_Document extract_
Automated Job Discovery and Evaluation: Web Scraping Indeed.com

I’m getting ready to start looking for a new job (my term at the Federal Reserve Board lasts 2 years), so I’ve been trying to reflect on what’s important to me in a job. I could write thousands of words about how I want to challenge myself intellectually, make a difference in people’s lives, work with smart and passionate people, and many other things – but I won’t.

Finding a job like that isn’t easy. It requires seeking out and applying to specific jobs that I’ve identified as a strong fit based on my skillset and desire for self-actualization. Though that is how I’m going to look for jobs, I’m not even close to a good enough writer to make such a post remotely readable.

So, instead, this post will be about the opposite side of the job search: finding potentially interesting jobs from the abyss that I might not have otherwise seen. I’ll focus on Indeed.com, a major job aggregator that is one of the top stops in many people’s job search.

Overview

Okay, so there are thousands of jobs posted to Indeed.com every day. It’s ridiculous to think I could go through them all and evaluate whether I’m a good fit for every single job. It would take forever.

So I need to create some kind of automated pipeline that will:

Sift through the recent job results on Indeed
Evaluate each of the jobs
Identify the ones that are relevant to me
Email me a list of the recent jobs that are relevant to me every day

Then I’ll stick this in my crontab and just check my email every day for new data science jobs. Since I want to be able to tweak many of the parameters (including the job search terms), I’m going to build this pipeline through a series of stand-alone functions.

Evaluating a Single Job

While it’s not easy to perfectly evaluate any data science job, it’s fairly trivial to see if it’s remotely relevant to my skillset. For example, if I were 100% focused on getting a job requiring Python programming, I probably wouldn’t apply to jobs whose descriptions didn’t have the word Python in them. By following this (simple) heuristic, I can write a function to do the evaluation for me. The function will need to search the HTML of a job page and return whether or not I’m a good match. For me, the function should check if Python, R, and SQL are in the job description and return the number of times those terms appear.

import re
import bs4
import time
import requests
import smtplib

def evaluate_job(job_url):
    try:
        job_html = requests.request('GET', job_url, timeout = 10)
    except:
        return 0
    
    job_soup = bs4.BeautifulSoup(job_html.content, 'lxml')

_What you need to do_
1. In the Indeed scraping post, rewrite the paragraph beginning "While it's not easy to perfectly evaluate" as a short bulleted list that keeps its main facts.
2. Print the portion of the Indeed scraping post from "Automated Job Discovery" up to and including "post remotely readable.".

_Available data_
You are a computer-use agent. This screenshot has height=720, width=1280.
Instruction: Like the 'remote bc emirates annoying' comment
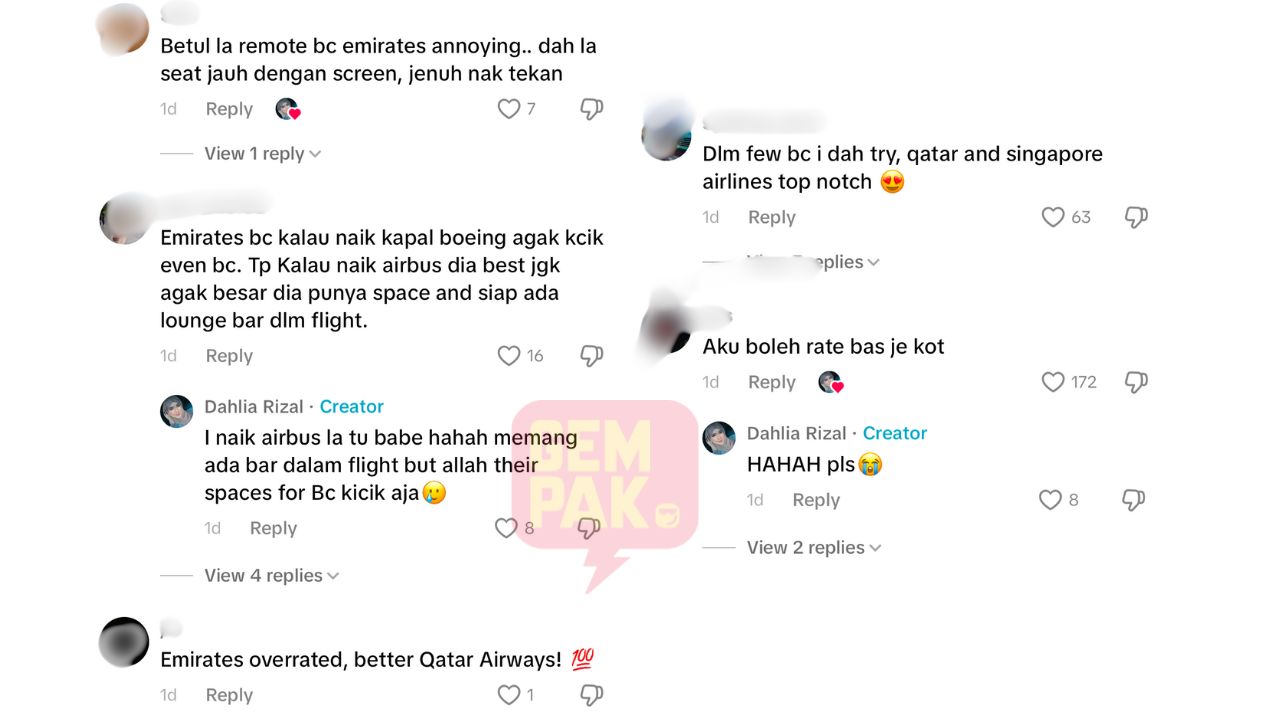pyautogui.click(x=509, y=109)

_Outputs in order_
1.
- Perfectly evaluating a data science job is hard, but checking whether it is even remotely relevant to the author's skillset is fairly trivial.
- A simple heuristic applies: someone fully focused on a job requiring Python probably wouldn't apply to jobs whose descriptions lack the word Python.
- Based on this heuristic, a function can do the evaluation automatically by searching a job page's HTML and returning whether the job is a good match.
- For the author, the function should check whether Python, R, and SQL appear in the job description and return how many times those terms appear.

2.
Automated Job Discovery and Evaluation: Web Scraping Indeed.com

I’m getting ready to start looking for a new job (my term at the Federal Reserve Board lasts 2 years), so I’ve been trying to reflect on what’s important to me in a job. I could write thousands of words about how I want to challenge myself intellectually, make a difference in people’s lives, work with smart and passionate people, and many other things – but I won’t.

Finding a job like that isn’t easy. It requires seeking out and applying to specific jobs that I’ve identified as a strong fit based on my skillset and desire for self-actualization. Though that is how I’m going to look for jobs, I’m not even close to a good enough writer to make such a post remotely readable.